The sort of things that hoarders collect can include some practical things such as reusable containers. Whilst this may be understandable, it often goes way beyond the bounds of reason when the quantity of what it is that is being hoarded, far outweighs any potential gain.

The ongoing hoarding of all this clutter will create storage problems. This can lead to problems with their actual living space, which becomes increasingly broached upon, and can cause terrible inconvenience; not to mention the health and safety aspect, particularly the increased risk of fire.

The sort of problem that this type of acute hoarding can bring about is the complete exclusion of a particular room in the house from its normal function because it has become “infested” with clutter.  Often a hoarder’s spouse or partner is unable to tolerate the results of hoarding, and the relationship breaks down. There are unfortunately, several reports of people being burned alive, when their hoard of clutter finally ignites.

The depths to that hoarders will allow their clutter to reach can be truly awesome. Witness the infamous example of a guy called Langley Collyer who between 1933 to 1948’ somehow managed to fill the entire room space of a huge mansion on Fifth Avenue (Manhattan) with over 120 tons of clutter comprising of refuse, human waste, and various items of junk. When both he and his brother were discovered dead one day, the enormous pile of clutter found in the mansion included 11 discarded pianos, and all of the components to build a model T Ford from the ground up. Langley had been crushed to death when a pile of heavy items that had been amassed as an intruder trap, accidentally collapsed on top of him.

A particular type of hoarding is when a hoarder becomes obsessed with attaining a complete collection of something.  In this type of scenario, the hoarder will seek to collect the entire range of whatever it is that makes up his targeted aim. There is even something called mental hoarding which is the name given to the syndrome whereby the sufferer believes that he/she has to learn by heart, all of the information pertaining to a particular subject. Sometimes a hoarder may collect things that they fantasize must be kept in as new condition, even in its original wrapping.  In many instances, the items collected deteriorate beyond use over time.

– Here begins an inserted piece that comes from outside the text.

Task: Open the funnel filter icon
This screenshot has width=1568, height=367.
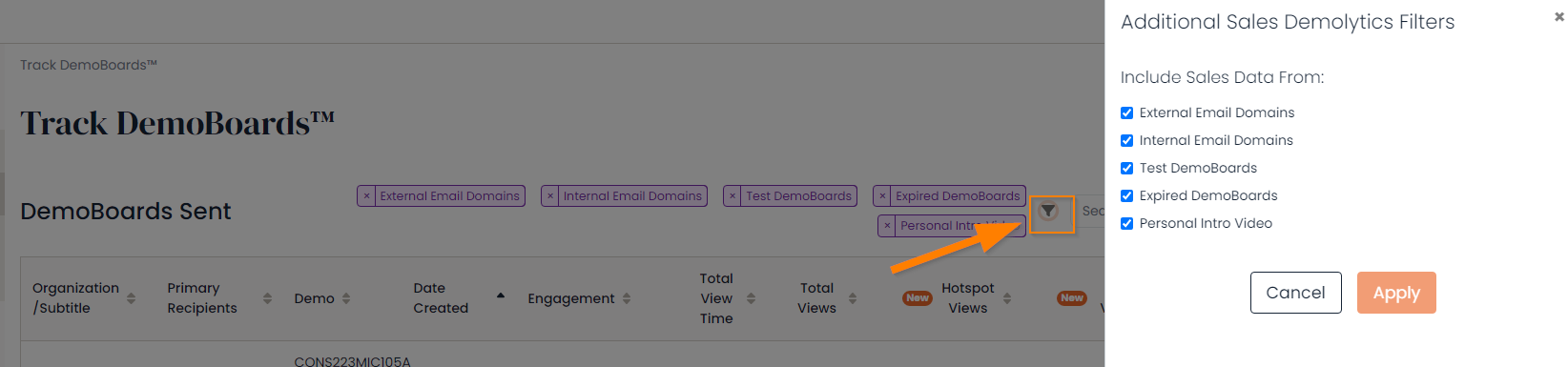Action: pos(1048,212)
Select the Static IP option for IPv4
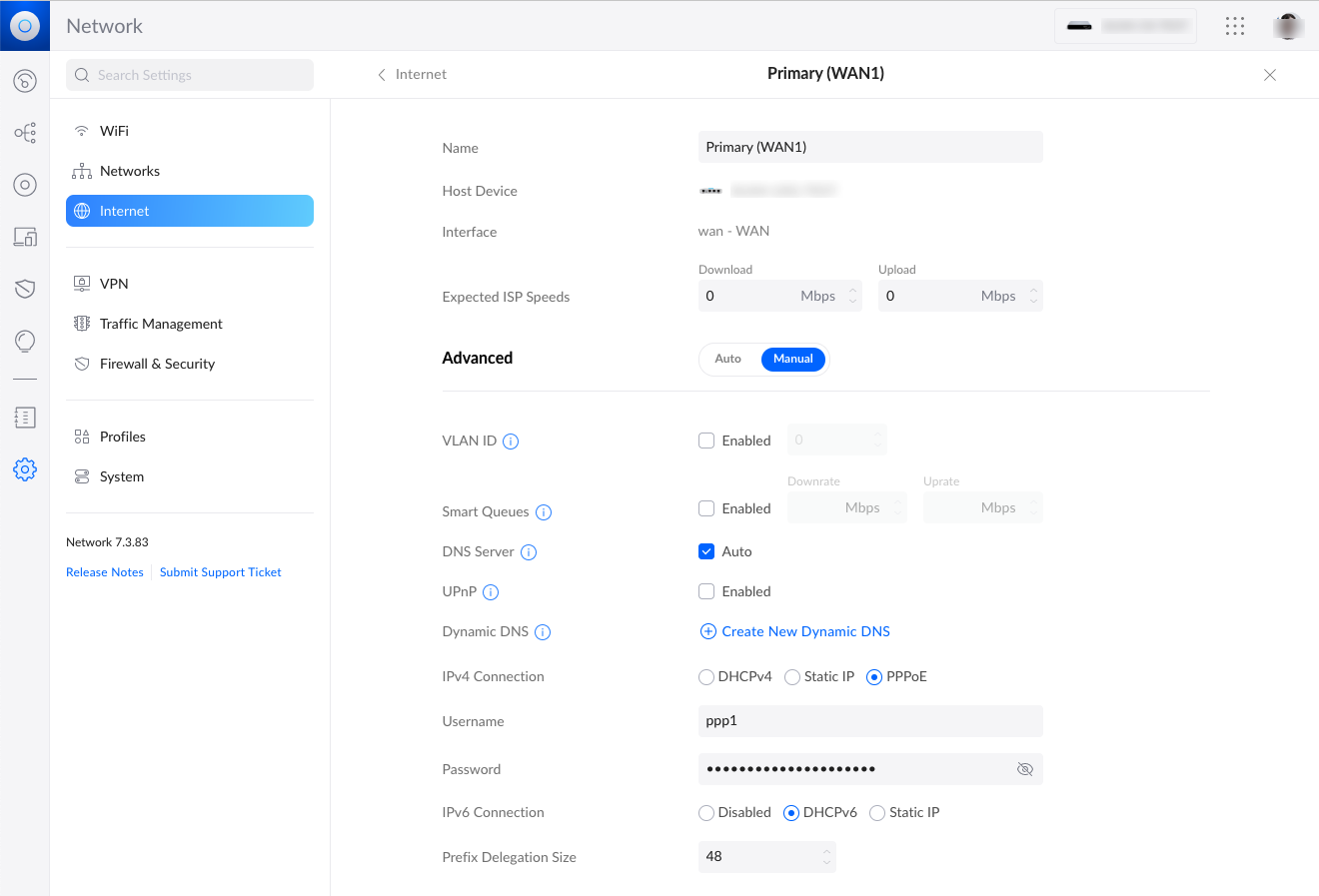The height and width of the screenshot is (896, 1319). (792, 677)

Remedial treatment for compulsive hoarding is behavioural based, and centres upon acclimatizing hoarders to gradually begin releasing items from their hoard of clutter, with each step being directed at clutter that is more intensely difficult to relinquish their hold upon. There are specialist therapists who operate in this difficult field. They will usually begin applying their therapy following a visit to the hoarder’s home, where they can assess the extent of the problem, and begin to formulate a particular strategy to deal with each individual case.

Therapists often draw up a set of rules for what should be discarded in the present and in the future too, using a 2 year plan. Basically this works on the premise that if an object hasn’t been read, used or worn for two years, then it is to be earmarked for discarding. Obviously, this does not include things like heirlooms. As far as reading matter is concerned, hoarders are retrained to keep only the current week’s newspapers, or the latest issue only of any magazine. The rehabilitation also includes getting hoarders to sort their mail daily.

Where hoarding has become very deeply ingrained into a person’s character, they may need medication to help them to cope with the “trauma” of discarding some of their clutter. This medication is aimed at helping to lessen anxiety and helping to ward off, or cope with depression. There are psychiatrists who specialize in treating OCDs, and their expertise and knowledge should be sought and employed when trying to rehabilitate hoarders.

There is no absolute cure for hoarding, but with the right treatment and support, the condition can be managed.